All of the records are to be reproduced exactly.

<<<<

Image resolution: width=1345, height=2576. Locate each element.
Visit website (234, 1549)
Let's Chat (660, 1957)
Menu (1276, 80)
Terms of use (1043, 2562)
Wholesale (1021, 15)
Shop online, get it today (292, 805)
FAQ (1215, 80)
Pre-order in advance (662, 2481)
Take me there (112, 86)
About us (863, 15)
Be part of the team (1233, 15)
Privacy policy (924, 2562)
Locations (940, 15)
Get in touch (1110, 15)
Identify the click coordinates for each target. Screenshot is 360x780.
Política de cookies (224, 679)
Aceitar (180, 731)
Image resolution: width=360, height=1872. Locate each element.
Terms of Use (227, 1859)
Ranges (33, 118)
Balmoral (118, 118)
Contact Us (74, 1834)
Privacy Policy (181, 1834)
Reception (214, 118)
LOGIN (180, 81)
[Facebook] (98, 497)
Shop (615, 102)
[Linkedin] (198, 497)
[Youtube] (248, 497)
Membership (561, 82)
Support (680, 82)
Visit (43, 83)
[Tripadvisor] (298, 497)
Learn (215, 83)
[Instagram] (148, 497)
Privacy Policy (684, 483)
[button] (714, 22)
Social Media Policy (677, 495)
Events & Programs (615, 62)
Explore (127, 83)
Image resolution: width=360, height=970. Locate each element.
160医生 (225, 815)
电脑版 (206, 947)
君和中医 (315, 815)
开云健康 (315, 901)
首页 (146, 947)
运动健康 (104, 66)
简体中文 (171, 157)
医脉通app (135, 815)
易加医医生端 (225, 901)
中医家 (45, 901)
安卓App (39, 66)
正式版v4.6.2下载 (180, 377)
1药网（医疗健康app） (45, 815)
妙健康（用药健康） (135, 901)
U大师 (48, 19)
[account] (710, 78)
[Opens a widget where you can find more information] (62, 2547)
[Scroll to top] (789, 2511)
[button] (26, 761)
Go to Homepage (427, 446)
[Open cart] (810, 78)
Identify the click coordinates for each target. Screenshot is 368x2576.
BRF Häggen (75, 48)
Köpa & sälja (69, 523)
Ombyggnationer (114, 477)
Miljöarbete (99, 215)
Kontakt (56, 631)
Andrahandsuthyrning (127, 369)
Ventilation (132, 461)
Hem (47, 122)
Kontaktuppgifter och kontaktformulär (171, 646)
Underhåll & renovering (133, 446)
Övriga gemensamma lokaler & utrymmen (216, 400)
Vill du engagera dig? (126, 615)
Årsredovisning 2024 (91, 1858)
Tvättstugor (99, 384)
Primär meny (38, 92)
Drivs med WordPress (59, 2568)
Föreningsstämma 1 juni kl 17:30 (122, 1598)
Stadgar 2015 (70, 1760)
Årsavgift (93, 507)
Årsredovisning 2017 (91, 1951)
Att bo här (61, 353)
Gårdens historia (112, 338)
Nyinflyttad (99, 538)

>>>>

## EXERCISE RESULT
Image resolution: width=1345, height=2576. Locate each element.
Visit website (234, 1549)
Let's Chat (660, 1957)
Menu (1276, 80)
Terms of use (1043, 2562)
Wholesale (1021, 15)
Shop online, get it today (292, 805)
FAQ (1215, 80)
Pre-order in advance (662, 2481)
Take me there (112, 86)
About us (863, 15)
Be part of the team (1233, 15)
Privacy policy (924, 2562)
Locations (940, 15)
Get in touch (1110, 15)
Identify the click coordinates for each target. Screenshot is 360x780.
Política de cookies (224, 679)
Aceitar (180, 731)
Image resolution: width=360, height=1872. Locate each element.
Terms of Use (227, 1859)
Ranges (33, 118)
Balmoral (118, 118)
Contact Us (74, 1834)
Privacy Policy (181, 1834)
Reception (214, 118)
LOGIN (180, 81)
[Facebook] (98, 497)
Shop (615, 102)
[Linkedin] (198, 497)
[Youtube] (248, 497)
Membership (561, 82)
Support (680, 82)
Visit (43, 83)
[Tripadvisor] (298, 497)
Learn (215, 83)
[Instagram] (148, 497)
Privacy Policy (684, 483)
[button] (714, 22)
Social Media Policy (677, 495)
Events & Programs (615, 62)
Explore (127, 83)
Image resolution: width=360, height=970. Locate each element.
160医生 (225, 815)
电脑版 (206, 947)
君和中医 (315, 815)
开云健康 (315, 901)
首页 (146, 947)
运动健康 (104, 66)
简体中文 (171, 157)
医脉通app (135, 815)
易加医医生端 (225, 901)
中医家 (45, 901)
安卓App (39, 66)
正式版v4.6.2下载 (180, 377)
1药网（医疗健康app） (45, 815)
妙健康（用药健康） (135, 901)
U大师 (48, 19)
[account] (710, 78)
[Opens a widget where you can find more information] (62, 2547)
[Scroll to top] (789, 2511)
[button] (26, 761)
Go to Homepage (427, 446)
[Open cart] (810, 78)
Identify the click coordinates for each target. Screenshot is 368x2576.
BRF Häggen (75, 48)
Köpa & sälja (69, 523)
Ombyggnationer (114, 477)
Miljöarbete (99, 215)
Kontakt (56, 631)
Andrahandsuthyrning (127, 369)
Ventilation (132, 461)
Hem (47, 122)
Kontaktuppgifter och kontaktformulär (171, 646)
Underhåll & renovering (133, 446)
Övriga gemensamma lokaler & utrymmen (216, 400)
Vill du engagera dig? (126, 615)
Årsredovisning 2024 (91, 1858)
Tvättstugor (99, 384)
Primär meny (38, 92)
Drivs med WordPress (59, 2568)
Föreningsstämma 1 juni kl 17:30 (122, 1598)
Stadgar 2015 (70, 1760)
Årsavgift (93, 507)
Årsredovisning 2017 (91, 1951)
Att bo här (61, 353)
Gårdens historia (112, 338)
Nyinflyttad (99, 538)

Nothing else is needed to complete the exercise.